The Section 8 housing voucher program was founded in 1937.  It is managed by Housing and Urban Development at the federal level and administered by housing authorities in cities and towns across the country.  Its objective is to move individuals and families, who cannot always afford it, into good housing.  A landlord, or a landlord’s agent, works with the local housing authority (as well as the prospective tenant) in a process that is a little more complex and time consuming than a regular rental, but often is worth the time and effort.

To even be eligible to receive housing assistant applicants have to meet requirements across 4 categories:

  1. Family Status
  2. Income Level
  3. Citizenship
  4. Eviction history (Anyone evicted from public housing or any Section 8 program for drug-related criminal activity are ineligible for assistance for at least 3 years from the date of the eviction)

While it is unlawful for both a landlord or Real Estate Agent to discriminate, landlords can sometimes be hesitant to accept these applications as there are some additional qualifications that must be met.

Voucher recipients should be treated like any other prospective tenant; it’s not wrong to interview potential tenants, no matter how they pay the rent, to see if you think they’ll be compatible. “Perfect tenants” are few and far between.
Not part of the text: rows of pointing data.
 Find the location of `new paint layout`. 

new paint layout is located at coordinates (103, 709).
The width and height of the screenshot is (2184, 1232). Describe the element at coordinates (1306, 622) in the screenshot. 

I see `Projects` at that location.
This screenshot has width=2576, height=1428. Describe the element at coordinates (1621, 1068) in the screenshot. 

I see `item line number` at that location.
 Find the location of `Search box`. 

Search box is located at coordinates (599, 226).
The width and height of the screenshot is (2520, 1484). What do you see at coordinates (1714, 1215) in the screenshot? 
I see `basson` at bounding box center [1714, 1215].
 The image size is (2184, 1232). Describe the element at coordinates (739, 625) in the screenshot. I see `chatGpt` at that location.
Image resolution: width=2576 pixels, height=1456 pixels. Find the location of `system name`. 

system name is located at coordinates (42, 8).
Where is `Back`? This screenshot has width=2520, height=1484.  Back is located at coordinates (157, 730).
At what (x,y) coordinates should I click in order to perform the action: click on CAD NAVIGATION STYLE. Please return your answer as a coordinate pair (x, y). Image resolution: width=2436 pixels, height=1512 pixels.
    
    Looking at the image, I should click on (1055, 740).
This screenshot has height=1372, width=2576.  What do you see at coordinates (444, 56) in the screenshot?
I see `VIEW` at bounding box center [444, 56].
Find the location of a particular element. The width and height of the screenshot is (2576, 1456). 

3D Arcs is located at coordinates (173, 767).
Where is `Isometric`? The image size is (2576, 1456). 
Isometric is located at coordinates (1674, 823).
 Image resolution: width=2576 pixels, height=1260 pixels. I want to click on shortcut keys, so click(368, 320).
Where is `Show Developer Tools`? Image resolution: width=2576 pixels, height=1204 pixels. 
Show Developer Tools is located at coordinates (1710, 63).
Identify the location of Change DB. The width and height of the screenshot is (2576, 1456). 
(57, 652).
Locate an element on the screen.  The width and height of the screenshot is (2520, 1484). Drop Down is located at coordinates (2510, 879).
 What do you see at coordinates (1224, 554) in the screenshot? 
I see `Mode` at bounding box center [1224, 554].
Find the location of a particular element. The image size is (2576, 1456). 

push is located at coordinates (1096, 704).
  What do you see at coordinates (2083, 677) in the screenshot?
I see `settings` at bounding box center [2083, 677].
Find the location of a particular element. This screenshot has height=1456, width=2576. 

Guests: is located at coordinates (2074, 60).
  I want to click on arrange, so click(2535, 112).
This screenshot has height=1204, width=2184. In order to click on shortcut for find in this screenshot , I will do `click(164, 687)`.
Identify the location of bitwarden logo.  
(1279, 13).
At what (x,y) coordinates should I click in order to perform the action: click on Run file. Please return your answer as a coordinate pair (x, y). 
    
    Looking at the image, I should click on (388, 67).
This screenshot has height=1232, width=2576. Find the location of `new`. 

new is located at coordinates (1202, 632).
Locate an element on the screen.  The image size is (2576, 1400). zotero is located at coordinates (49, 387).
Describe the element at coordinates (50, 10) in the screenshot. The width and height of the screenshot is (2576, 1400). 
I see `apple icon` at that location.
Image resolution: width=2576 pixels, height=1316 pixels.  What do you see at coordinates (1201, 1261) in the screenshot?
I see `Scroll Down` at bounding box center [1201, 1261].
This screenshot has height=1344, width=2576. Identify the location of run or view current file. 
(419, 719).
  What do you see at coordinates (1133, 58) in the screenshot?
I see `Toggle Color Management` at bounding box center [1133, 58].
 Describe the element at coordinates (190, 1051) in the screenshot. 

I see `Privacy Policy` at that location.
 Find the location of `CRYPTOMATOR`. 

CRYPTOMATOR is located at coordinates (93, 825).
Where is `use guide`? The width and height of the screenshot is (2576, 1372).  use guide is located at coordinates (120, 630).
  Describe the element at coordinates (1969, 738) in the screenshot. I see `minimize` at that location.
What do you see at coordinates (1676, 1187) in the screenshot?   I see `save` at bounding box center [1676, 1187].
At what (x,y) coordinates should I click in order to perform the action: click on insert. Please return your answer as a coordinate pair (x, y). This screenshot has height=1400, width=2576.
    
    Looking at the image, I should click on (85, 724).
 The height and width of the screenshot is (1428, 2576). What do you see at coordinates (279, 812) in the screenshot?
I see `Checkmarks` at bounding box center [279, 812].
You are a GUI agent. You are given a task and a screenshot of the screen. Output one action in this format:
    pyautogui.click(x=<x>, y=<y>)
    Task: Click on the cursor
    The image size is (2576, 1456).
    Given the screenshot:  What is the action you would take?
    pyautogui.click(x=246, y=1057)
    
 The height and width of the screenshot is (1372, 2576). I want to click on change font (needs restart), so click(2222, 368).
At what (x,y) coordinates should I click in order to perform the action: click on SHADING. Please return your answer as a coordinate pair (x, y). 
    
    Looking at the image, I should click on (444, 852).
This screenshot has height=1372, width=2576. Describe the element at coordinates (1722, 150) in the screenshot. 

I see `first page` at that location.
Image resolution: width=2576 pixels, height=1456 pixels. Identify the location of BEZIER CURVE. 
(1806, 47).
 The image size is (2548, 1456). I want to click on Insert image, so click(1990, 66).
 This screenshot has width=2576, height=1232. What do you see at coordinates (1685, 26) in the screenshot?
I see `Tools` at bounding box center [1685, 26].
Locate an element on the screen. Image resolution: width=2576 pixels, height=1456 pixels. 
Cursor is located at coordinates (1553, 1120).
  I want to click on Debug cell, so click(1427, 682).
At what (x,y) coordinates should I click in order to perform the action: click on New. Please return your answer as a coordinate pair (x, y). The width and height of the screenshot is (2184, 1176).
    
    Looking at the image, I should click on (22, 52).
Factors to consider when you’re interviewing prospective tenants are:

  1. What is the applicant’s income?
  2. What is their credit score (FICO)?
  3. Do they have pets?
  4. Why are they leaving their current residence?
  5. References (previous and current landlord)

There are some things a landlord could consider a “drawback” to working with Section 8 voucher recipients. Primarily among them is that a landlord sometimes has to wait for the first month’s rent until after the tenant has moved in. Section 8 also does not pay security deposits, but in many cases a tenant has other resources for those funds. There is an inspection process to ensure the unit is safe, decent, and the systems are operating properly. Some improvements or repairs may be necessary to pass inspection. The inspections do continue on a yearly basis but if it’s kept up they can be pro-forma. There are also forms to fill out – not difficult or extensive, mostly basic questions about the subject property, but they take a little time, maybe an extra hour or two. If a property is built before 1978 a Letter of Lead Paint Compliance must be provided.